#### MATERIAL FOR THIS TASK ####

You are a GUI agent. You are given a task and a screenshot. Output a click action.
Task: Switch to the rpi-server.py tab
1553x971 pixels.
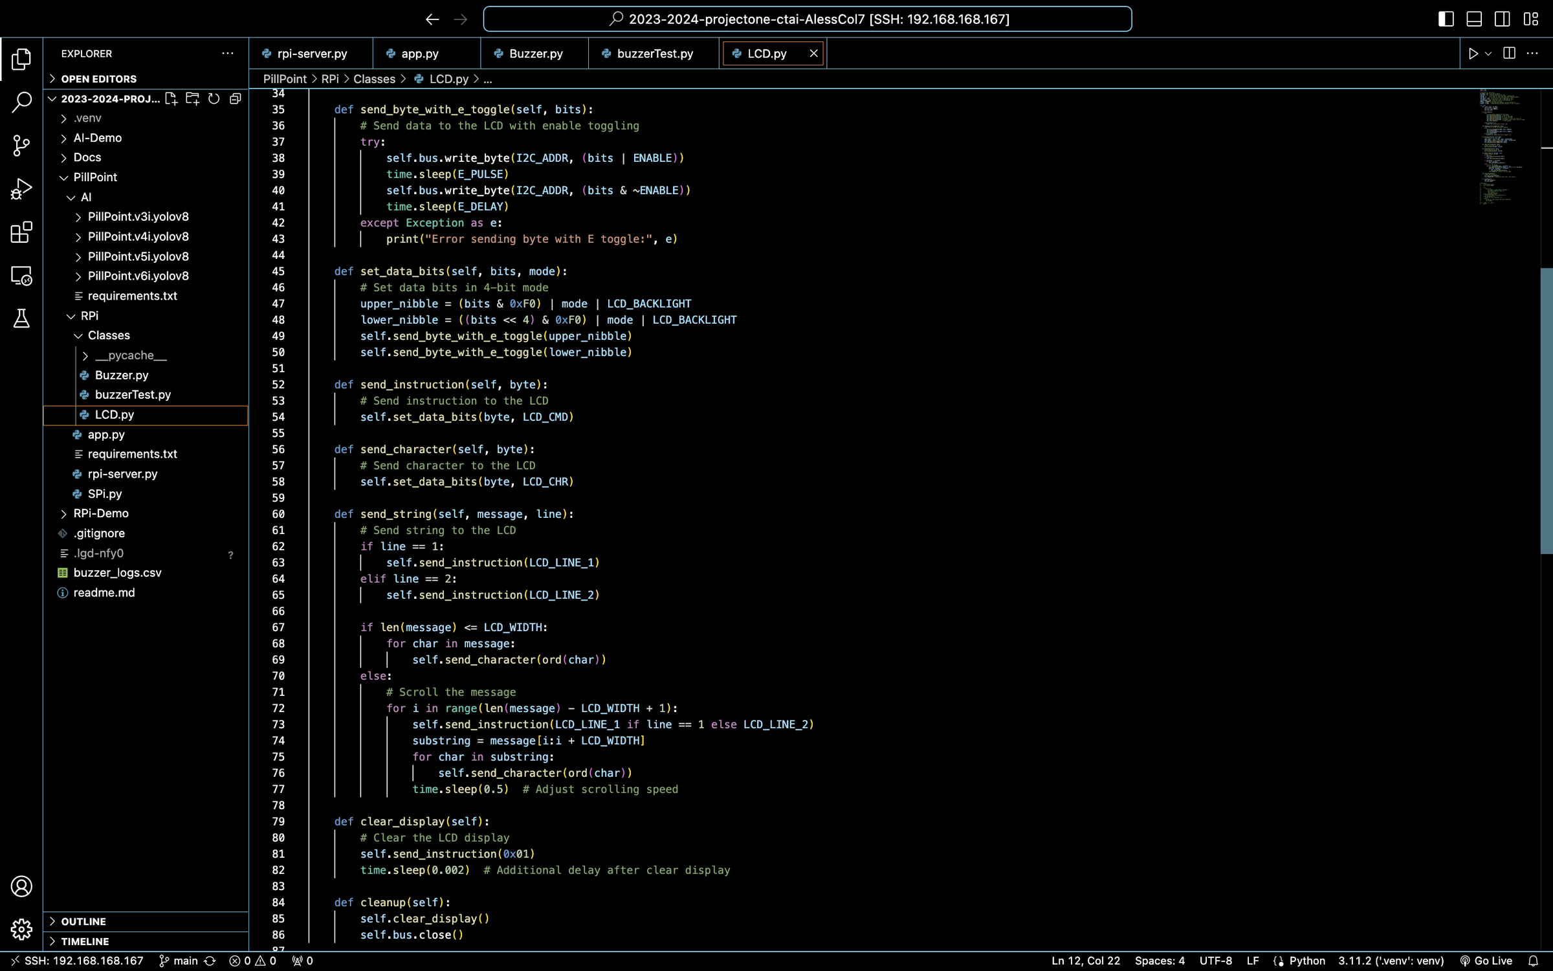pos(311,54)
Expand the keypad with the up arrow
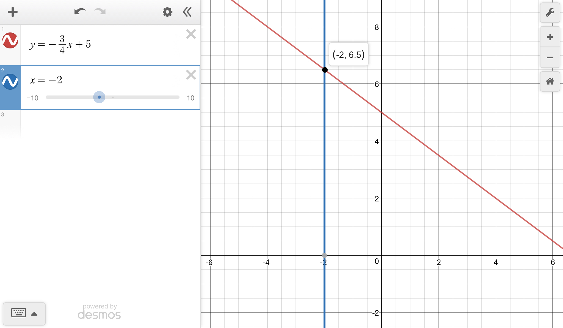The height and width of the screenshot is (328, 563). (x=34, y=314)
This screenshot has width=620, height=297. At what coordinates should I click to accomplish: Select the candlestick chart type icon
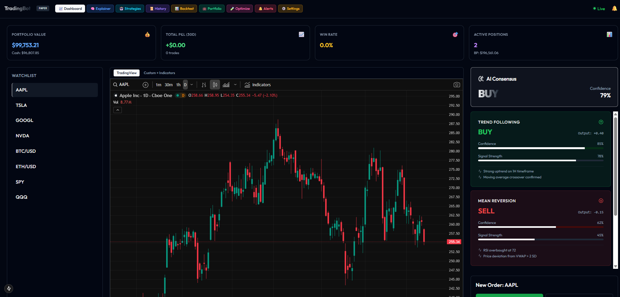(215, 85)
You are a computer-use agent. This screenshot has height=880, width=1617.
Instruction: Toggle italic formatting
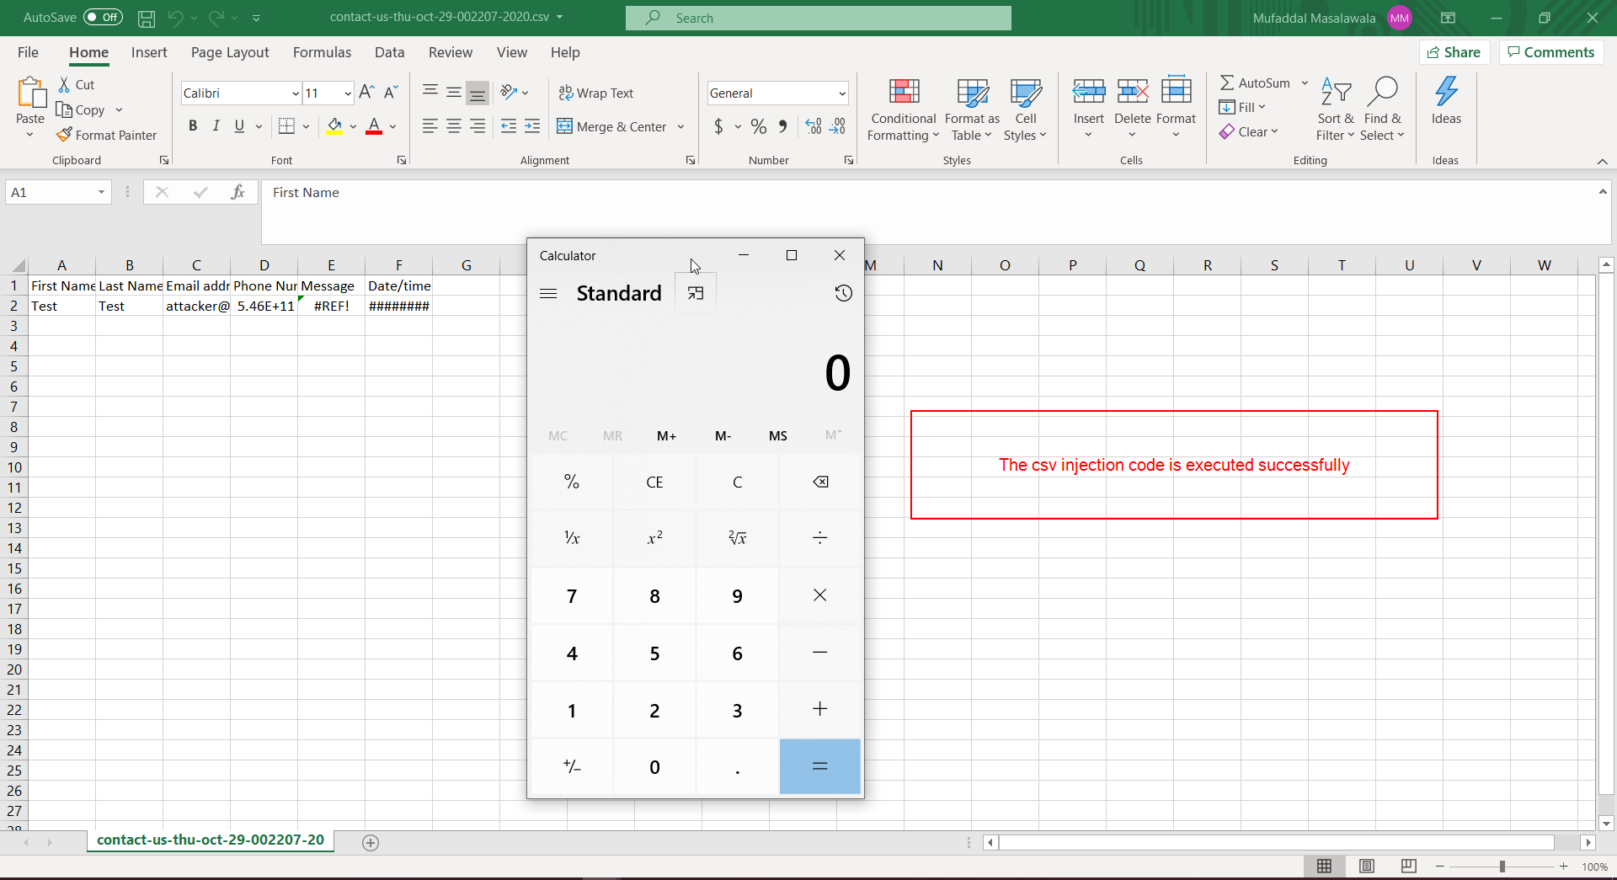216,125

####

### WORK INSTRUCTIONS
Your answer must be the lines from the line containing "Expand the keypad with the up arrow" through the final line of the data, written out exactly, both ends included and pictures left out.

### TASK ANSWER
Expand the keypad with the up arrow
The height and width of the screenshot is (328, 563). (x=34, y=314)
This screenshot has width=620, height=297. At what coordinates should I click to accomplish: Select the candlestick chart type icon
(215, 85)
You are a computer-use agent. This screenshot has height=880, width=1617.
Instruction: Toggle italic formatting
216,125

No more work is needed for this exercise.